Let's take that a step farther and look at how these new technologies are received and embraced by the masses. At times I really think humans are like magpies -- we are attracted to shiny objects and shall, after a cursory examination, incorporate said shiny objects into our daily life, families, communities, industries, and societies. Then -- and only then -- might we realize there may be any consequences we might not like. But by then, it's too late, we've grown accustomed to it, and so we shrug those concerns off (either intentionally or otherwise) as the "price of living in the Internet age" and carry on with our lives. Actually that's an interesting thing to ponder, come to think of it.....I see this within the information security realm all the time.
Where you say Google's "provision of "free" services makes it come to feel more like a public utility than a cutthroat commercial entity", I say it in some ways actually *is* a public utility. And in fact our participation via these platforms already includes the practices of citizenship.
I've had this thought for a while now. At what point does a Google or Akamai become a public utility? If Akamai goes down, what are the consequences for not only informaiton distribution for companies *and* government?
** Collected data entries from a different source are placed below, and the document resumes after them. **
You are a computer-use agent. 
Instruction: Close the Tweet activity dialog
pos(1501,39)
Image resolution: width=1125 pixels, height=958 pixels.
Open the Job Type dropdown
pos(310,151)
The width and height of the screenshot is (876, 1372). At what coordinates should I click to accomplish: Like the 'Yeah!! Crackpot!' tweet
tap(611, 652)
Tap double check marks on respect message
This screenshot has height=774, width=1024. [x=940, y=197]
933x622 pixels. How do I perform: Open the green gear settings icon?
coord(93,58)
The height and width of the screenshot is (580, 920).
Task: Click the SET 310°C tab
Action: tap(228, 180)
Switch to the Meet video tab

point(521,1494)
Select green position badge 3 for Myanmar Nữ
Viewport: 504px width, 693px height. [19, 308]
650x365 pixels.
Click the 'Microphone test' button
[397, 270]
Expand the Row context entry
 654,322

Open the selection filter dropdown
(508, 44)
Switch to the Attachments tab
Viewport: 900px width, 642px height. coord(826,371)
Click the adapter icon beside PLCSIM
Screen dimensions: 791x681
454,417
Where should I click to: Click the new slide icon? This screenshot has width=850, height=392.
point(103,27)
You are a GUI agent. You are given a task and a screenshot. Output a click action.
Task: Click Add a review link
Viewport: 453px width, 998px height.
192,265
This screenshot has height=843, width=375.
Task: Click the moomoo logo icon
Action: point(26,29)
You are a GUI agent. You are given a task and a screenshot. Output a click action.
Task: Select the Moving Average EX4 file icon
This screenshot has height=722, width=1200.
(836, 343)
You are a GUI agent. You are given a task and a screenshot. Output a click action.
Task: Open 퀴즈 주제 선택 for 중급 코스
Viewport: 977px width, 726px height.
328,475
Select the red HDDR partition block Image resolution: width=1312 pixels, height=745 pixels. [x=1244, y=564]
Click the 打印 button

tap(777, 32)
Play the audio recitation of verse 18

But then thirdly, just because I want to say it (and not necessarily to you personally), I must say as a cultural studies scholar I can't accept the false consciousness explanation for how Googlespacebooktube have come to be popular in the first place (we are seduced by the tools of our own enslavement which we misrecognise as agency - by which one must mean, *other* people suffer from this misrecognition). If we want to dream of alternatives, then we need to understand this too, not as seduction/manipulation, but in terms of an invitation to participate.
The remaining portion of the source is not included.